WATCH: A message from the protesters
A broken election promise
Under its 'real change' election campaign in 2015, the Liberal Party promised to "make environmental assessments credible again" with an overhaul of the NEB. The government has yet to make an announcement however, on how the process will change, despite large pipeline projects like the Trans Mountain expansion currently under review.
"There's an irony in letting this process unfold while promising 'real change' and to overhaul the process because the later you wait, the harder it's going to be to get back the kind of trust that's going to allow a process to unfold constructively," criticized Kai Nagata, Dogwood Initiative. "The promise is on the verge of being broken."
A bad deal for municipalities
The City of Surrey added its voice to the chorus as the first intervener of the proceedings. It said the NEB regulators have "fallen asleep at the wheel," and their failure to address existing problems with the current Trans Mountain pipeline has left municipalities and the province "hemorrhaging money."

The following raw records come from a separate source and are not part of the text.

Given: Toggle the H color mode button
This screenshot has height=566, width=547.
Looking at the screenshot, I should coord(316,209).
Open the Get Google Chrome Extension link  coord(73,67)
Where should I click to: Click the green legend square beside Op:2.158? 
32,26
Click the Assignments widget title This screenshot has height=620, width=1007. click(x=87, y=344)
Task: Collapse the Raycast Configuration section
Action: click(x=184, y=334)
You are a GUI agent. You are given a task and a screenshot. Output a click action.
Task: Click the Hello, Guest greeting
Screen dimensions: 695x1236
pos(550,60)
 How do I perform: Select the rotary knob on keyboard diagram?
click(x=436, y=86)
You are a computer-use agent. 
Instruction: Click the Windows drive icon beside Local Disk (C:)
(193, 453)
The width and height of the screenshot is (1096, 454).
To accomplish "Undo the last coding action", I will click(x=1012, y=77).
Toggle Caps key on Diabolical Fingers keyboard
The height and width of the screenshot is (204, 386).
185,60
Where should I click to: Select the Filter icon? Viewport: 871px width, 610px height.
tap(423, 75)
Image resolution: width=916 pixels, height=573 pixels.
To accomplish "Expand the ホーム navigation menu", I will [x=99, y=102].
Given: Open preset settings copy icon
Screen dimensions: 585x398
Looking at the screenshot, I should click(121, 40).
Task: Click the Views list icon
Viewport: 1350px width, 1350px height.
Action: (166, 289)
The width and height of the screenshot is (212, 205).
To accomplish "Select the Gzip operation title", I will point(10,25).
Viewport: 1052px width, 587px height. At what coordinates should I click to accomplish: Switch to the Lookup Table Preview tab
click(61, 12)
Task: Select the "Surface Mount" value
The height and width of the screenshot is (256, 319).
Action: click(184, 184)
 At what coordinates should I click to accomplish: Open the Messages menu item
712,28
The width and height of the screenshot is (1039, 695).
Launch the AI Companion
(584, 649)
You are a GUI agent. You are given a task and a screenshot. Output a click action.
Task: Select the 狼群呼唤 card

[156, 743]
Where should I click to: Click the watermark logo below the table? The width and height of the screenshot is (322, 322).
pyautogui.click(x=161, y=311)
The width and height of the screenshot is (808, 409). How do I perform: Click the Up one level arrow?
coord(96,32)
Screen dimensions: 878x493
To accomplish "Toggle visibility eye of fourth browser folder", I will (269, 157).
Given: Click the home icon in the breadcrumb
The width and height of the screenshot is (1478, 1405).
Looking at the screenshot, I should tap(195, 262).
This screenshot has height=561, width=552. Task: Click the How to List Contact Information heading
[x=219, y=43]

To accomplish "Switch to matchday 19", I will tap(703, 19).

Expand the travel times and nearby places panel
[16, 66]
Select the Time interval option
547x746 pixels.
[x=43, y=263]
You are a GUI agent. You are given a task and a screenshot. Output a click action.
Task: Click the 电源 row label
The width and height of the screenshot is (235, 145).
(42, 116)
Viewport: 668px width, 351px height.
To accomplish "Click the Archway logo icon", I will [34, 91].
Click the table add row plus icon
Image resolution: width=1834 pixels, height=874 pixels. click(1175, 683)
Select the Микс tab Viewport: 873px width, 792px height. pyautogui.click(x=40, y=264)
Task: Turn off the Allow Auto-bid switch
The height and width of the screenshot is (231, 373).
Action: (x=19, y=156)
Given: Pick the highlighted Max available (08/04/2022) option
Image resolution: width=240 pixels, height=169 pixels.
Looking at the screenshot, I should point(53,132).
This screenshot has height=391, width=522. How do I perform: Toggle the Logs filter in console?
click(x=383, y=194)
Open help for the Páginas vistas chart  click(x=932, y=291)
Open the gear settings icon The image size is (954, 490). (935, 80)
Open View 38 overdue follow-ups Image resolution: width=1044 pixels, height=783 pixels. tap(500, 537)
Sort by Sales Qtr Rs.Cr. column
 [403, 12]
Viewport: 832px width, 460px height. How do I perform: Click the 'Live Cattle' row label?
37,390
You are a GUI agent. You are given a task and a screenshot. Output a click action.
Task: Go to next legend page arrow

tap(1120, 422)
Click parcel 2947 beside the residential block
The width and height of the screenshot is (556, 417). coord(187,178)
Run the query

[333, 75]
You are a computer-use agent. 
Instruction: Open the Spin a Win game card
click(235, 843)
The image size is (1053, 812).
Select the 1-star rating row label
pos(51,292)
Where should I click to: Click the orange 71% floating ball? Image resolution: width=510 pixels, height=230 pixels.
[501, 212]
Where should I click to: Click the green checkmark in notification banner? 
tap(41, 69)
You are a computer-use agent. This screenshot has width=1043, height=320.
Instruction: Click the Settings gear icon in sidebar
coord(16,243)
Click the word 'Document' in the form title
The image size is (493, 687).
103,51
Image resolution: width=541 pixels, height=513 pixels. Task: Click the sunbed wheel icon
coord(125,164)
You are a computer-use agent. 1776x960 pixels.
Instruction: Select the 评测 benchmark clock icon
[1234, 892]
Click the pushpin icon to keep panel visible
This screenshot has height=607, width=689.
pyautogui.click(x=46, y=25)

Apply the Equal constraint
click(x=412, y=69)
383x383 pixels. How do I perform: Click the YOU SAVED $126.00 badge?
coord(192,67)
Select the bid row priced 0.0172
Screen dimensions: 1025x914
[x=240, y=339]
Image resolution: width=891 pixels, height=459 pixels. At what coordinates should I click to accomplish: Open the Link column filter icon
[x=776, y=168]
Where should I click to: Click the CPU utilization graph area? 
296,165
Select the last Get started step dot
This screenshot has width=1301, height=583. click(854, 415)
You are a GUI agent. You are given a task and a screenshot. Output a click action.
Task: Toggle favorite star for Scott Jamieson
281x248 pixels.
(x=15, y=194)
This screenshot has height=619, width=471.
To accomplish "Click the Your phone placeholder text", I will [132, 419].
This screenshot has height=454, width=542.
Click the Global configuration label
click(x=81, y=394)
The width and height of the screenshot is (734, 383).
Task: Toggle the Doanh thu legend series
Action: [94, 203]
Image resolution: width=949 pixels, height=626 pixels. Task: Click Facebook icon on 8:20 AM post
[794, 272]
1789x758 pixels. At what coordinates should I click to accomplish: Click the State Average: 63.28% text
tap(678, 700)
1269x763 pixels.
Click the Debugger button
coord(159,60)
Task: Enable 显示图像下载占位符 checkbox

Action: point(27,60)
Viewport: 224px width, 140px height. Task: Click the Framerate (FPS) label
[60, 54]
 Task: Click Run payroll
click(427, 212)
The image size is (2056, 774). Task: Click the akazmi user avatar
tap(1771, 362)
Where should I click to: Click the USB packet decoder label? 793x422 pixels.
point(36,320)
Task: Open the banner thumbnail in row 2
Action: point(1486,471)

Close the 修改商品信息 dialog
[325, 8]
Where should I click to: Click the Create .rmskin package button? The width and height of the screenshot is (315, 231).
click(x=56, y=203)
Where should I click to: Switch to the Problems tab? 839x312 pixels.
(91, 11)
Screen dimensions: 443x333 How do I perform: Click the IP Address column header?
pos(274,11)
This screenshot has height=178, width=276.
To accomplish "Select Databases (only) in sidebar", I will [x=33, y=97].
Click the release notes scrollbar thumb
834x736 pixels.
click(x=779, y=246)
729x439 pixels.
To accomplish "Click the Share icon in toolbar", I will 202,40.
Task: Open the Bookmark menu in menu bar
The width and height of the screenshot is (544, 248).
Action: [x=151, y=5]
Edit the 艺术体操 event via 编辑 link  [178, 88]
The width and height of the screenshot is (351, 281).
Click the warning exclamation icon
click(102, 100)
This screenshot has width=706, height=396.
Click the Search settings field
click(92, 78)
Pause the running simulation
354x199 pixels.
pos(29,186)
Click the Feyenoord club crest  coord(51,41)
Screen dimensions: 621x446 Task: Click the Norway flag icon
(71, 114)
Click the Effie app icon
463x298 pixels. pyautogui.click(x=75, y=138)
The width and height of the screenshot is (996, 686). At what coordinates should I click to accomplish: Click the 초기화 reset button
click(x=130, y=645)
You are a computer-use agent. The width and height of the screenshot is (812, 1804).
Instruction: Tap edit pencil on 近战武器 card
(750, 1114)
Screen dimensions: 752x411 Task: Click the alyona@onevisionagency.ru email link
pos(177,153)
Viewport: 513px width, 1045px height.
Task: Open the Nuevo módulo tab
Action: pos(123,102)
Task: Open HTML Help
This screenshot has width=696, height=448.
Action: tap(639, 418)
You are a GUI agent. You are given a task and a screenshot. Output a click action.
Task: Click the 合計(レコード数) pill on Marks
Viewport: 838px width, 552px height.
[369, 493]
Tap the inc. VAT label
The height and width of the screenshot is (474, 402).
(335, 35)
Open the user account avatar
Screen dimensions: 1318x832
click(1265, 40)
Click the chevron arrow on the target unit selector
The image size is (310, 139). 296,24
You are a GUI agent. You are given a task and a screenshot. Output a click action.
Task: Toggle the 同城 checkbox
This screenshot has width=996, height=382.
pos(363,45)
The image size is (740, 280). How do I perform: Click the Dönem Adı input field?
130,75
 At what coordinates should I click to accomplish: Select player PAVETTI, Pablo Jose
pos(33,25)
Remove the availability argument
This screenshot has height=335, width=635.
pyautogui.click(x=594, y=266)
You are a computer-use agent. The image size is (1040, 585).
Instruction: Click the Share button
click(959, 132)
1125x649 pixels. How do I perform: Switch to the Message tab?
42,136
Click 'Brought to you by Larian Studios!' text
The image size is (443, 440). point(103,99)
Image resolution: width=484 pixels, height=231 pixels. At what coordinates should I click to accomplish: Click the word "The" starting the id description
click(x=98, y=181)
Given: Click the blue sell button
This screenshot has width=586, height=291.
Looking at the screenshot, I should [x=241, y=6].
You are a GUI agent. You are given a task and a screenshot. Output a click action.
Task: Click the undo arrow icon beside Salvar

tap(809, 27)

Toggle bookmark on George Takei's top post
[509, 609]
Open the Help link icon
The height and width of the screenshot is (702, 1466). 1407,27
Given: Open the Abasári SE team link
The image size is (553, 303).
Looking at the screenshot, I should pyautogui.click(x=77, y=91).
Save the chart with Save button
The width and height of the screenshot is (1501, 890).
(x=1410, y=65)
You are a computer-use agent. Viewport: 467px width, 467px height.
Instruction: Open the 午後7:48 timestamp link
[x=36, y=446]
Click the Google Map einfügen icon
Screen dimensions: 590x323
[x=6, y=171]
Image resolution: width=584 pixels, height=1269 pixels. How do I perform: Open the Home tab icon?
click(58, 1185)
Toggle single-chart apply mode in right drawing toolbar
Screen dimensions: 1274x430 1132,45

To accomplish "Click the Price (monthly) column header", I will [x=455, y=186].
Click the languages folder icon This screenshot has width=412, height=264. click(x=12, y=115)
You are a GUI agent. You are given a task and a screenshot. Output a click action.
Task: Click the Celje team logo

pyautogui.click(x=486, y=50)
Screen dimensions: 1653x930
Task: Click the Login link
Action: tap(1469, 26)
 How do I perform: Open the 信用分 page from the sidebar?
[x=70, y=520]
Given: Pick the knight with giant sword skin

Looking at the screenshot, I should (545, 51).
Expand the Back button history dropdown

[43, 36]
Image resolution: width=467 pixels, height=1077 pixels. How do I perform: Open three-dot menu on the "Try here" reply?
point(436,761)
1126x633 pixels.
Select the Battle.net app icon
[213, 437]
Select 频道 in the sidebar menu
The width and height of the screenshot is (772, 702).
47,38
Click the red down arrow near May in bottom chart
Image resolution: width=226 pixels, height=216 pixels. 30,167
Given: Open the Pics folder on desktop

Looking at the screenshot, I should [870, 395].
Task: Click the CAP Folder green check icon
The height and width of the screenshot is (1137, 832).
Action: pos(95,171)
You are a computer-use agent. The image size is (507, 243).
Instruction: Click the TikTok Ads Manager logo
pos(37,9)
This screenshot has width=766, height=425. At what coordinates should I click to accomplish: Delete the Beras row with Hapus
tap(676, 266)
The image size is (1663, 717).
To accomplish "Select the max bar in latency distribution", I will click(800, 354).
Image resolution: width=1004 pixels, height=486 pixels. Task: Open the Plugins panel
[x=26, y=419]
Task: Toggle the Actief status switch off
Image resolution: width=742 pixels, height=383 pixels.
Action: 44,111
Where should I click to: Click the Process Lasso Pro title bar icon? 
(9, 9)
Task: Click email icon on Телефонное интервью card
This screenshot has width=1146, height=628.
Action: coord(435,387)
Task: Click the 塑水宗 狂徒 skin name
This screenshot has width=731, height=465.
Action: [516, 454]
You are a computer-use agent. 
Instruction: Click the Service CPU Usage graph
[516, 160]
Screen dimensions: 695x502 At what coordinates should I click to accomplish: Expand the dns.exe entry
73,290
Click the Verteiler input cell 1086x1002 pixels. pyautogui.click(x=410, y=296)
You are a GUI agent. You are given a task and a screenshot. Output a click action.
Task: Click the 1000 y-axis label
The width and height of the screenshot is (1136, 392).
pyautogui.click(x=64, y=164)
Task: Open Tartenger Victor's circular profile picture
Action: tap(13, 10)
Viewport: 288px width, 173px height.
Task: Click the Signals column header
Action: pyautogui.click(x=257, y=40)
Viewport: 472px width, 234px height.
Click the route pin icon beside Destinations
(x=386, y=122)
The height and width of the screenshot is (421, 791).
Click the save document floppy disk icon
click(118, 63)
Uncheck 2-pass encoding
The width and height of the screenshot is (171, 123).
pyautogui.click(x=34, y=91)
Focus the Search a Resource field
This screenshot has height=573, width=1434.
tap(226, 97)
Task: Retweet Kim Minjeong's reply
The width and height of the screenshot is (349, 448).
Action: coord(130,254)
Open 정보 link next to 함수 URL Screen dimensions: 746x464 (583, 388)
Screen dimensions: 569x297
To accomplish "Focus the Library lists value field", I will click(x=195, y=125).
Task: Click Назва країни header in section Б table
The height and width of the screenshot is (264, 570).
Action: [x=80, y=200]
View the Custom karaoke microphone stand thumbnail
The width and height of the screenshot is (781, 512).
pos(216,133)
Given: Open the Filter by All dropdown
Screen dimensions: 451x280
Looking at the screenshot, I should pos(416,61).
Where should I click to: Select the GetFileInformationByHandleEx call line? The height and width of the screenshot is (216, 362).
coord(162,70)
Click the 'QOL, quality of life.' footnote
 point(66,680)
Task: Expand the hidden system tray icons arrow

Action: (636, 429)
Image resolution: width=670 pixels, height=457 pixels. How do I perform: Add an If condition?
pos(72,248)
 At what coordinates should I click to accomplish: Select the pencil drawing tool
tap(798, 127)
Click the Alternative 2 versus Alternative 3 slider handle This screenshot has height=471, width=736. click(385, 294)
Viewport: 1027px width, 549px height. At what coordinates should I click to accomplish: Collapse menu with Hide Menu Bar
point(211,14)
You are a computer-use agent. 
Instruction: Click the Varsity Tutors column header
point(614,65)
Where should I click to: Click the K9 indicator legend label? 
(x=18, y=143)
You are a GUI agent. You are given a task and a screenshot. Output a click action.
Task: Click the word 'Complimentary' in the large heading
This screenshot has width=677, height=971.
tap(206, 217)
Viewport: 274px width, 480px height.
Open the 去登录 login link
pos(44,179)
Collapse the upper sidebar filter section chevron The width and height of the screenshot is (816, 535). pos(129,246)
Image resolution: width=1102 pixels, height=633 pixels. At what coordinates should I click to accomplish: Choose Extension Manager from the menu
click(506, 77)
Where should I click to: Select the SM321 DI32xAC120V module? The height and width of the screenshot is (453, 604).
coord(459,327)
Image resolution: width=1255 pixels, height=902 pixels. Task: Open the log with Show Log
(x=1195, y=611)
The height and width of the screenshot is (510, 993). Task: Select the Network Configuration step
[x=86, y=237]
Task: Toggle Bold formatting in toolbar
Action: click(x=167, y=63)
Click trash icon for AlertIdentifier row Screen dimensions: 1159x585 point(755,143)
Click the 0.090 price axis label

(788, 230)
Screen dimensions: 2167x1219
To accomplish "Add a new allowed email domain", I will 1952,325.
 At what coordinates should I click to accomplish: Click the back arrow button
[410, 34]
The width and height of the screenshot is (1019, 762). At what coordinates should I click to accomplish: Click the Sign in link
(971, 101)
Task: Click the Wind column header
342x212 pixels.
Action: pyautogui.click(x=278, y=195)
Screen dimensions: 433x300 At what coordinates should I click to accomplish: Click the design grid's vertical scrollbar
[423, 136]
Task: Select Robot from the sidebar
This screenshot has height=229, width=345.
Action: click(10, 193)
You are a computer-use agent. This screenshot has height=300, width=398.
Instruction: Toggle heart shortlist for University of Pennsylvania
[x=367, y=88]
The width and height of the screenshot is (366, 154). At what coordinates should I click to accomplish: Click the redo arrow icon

"Municipalities and others whose utilities are impacted, and who have jurisdiction over highways will incur present and future costs as a consequence of the pipeline," explained assistant city solicitor for Surrey Anthony Capuccinello. "These costs were quantified over a 50-year period and were estimated to exceed $93 million dollars."
Capuccinello addressed municipalities in the Vancouver Lower Mainland in particular, including Langley, Coquitlam, Burnaby, and Abbotsford. The issue comes from a section of the National Energy Board Pipeline Crossing Regulations, he explained, which states that "any structure" being constructed or installed over pipelines requires "written permission from the pipeline company."
"It is not for municipalities and it is not for the province to pay those costs and subsidize the shareholders of Trans Mountain and Kinder Morgan," he told NEB panelists. "While acknowledging that municipalities and the province will incur present and future costs, Trans Mountain has refused to reimburse and indemnity municipalities and the province for these costs."
He pleaded with the NEB not to approve the pipeline expansion, and if it did, with provisions that address these financial concerns. Other municipalities scheduled to speak at the hearings include the cities of Vancouver, Burnaby, North Vancouver, Port Moody, and Victoria, all of which are opposed to the project.